Realise that your mind is controlled by you and you’ll realise that the voice that reminds of your fears cannot drag you down from who you are. So, you’re scared of those little things today. Continue your life, strengthen your life and you’ll eventually beat that voice.

Good night, you potatoes. Enjoy the cocoa! 🙂

Author: HotCocoaAndPotatoSalad

real talk

2 thoughts on “Voice in the back of the mind”

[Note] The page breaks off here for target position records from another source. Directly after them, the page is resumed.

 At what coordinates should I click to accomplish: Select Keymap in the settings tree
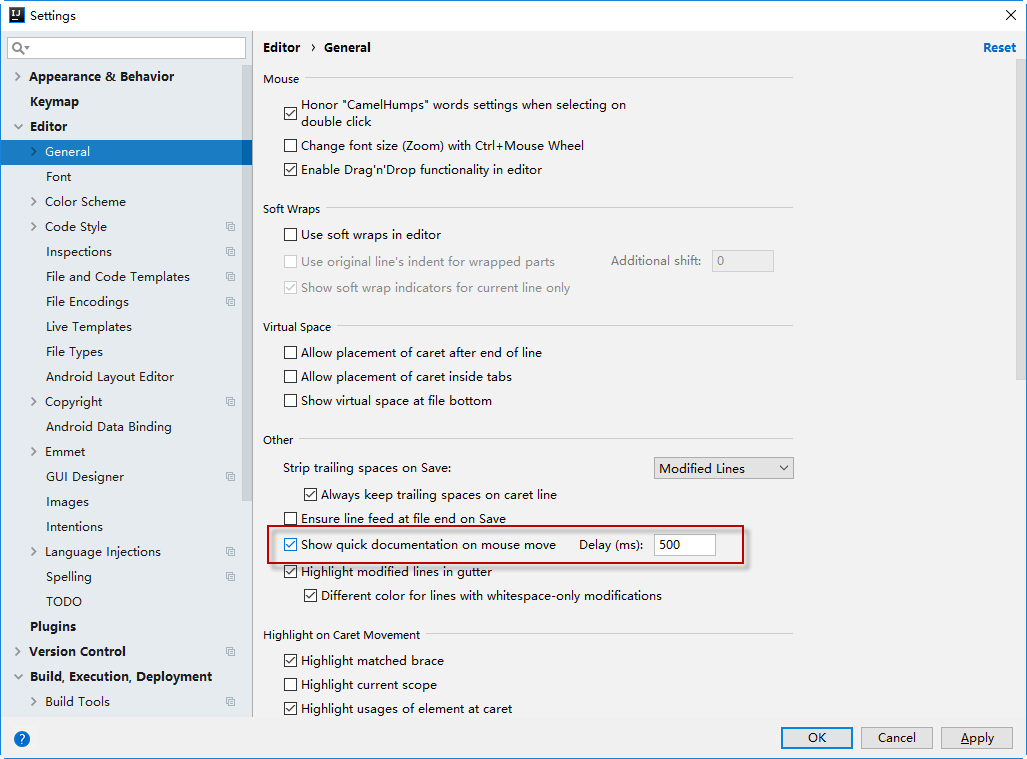tap(54, 102)
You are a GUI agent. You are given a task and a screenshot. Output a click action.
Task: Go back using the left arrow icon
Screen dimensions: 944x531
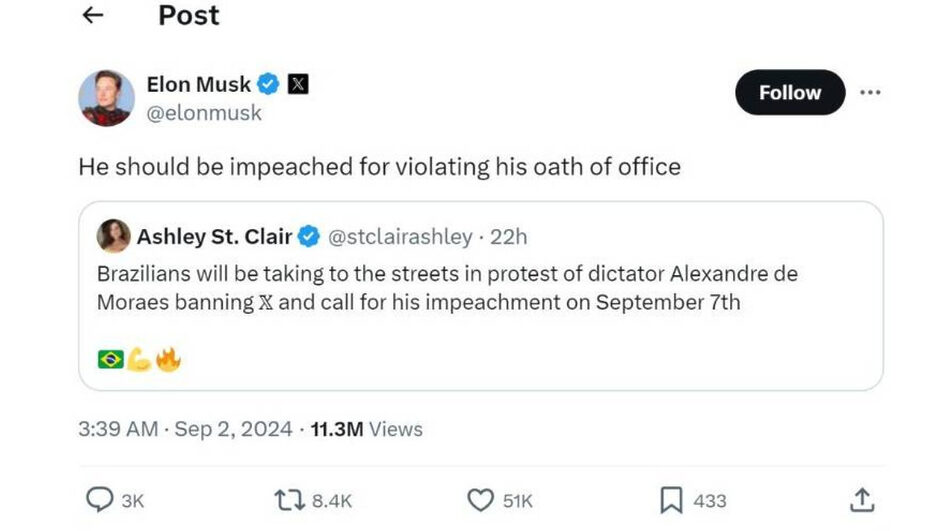[93, 15]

  1. I have a voice in my head too. For the longest time I did not really acknowledge that it was my voice until my therapist made me describe it. I always thought there were multiple voices in my head, but it’s actually the same one, and under intense anxiety the voice can be saying multiple things that overlap to the point it feels like a verbal onslaught I don’t know how to combat. I only recently started to talk back to my inner critic. It works, sometimes. It can be exhausting since it’s there 24/7 and I can’t ever turn it off. Even when I’m literally 2 seconds away from going into a situation that is giving me intense anxiety, the voice is going crazy trying to say everything in its power to get me to back out. It’s nuts to think about all of this is my body’s way of supposedly “protecting” me from a perceived threat (an anxiety provoking situation) but I have to work so hard to fight it.

    Liked by 1 person

    1. Most people would say it’s wrong to talk back as the voice is supposedly non existent. But taking back and fighting is just a step to realising it’s your own voice and not a demon, it’s fear, just plain simple fear. Keep fighting, you’re with fighting for.